Anonymous 0 Comments

Well, just about every living creature has *sentience.* A dog has sense-feeling. A rat. A fly. A zombie, even, in pretty much every fiction, because they respond to noise, smell, or light. These are all sense-feelings.

Since starfish biologically respond to various conditional changes within the ocean water, they are absolutely sentient.

Did you mean ***sapience***?

Anonymous 0 Comments

Echinoderm sentience is actually an interesting question! Classically speaking, in terms of a legal/ethical definition, no. This largely stems from the fact that defining sentience is more complicated than just “do they react to stimuli?” If so, a deciduous tree could be sentient, as it loses its leaves in response to changing environmental factors. Rather, you have to prove that there is neurological integration of sensory signals that leads to a behaviour. The classic example people usually use is pain—which can be a bit tricky because its hard to prove there is an actual perception rather than simply a reflex arc. Additionally, the absence of pain doesn’t prove anything either.
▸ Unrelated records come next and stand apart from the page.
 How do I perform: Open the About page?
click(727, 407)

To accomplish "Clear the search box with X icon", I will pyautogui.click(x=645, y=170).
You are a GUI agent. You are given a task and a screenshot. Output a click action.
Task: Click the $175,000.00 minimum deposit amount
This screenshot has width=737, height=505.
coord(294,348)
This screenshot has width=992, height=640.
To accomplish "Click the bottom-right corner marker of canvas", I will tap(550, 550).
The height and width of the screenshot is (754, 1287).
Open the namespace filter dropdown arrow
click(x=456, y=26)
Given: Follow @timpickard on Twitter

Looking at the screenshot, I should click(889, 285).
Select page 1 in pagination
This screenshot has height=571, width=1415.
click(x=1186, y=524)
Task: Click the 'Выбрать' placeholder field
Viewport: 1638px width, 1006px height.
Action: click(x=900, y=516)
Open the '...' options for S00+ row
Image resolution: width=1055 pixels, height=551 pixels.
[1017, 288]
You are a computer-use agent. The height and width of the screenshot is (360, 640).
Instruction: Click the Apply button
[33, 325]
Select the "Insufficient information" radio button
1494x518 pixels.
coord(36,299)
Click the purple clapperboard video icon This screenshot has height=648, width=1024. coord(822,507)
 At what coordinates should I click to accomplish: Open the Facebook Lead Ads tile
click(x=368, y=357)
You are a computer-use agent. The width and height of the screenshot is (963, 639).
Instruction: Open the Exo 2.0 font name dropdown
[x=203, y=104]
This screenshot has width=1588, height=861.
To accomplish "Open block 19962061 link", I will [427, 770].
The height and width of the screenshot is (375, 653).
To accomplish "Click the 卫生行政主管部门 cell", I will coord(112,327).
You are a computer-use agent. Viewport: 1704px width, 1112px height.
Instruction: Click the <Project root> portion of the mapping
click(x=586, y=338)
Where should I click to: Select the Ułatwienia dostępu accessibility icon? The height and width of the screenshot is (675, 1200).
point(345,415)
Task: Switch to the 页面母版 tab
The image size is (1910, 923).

Generally, because echinoderms don’t have a centralized brain, proving any sort of sensory integration has historically been a tough sell.

I may be wrong but I an not sure there is a correct answer to this question, really. Invertebrate ethics are a bit of a rising topic, in general, and have largely been brought to the forefront because of cephalopods. In my opinion, they are. In the opinion of governing bodies, that will vary.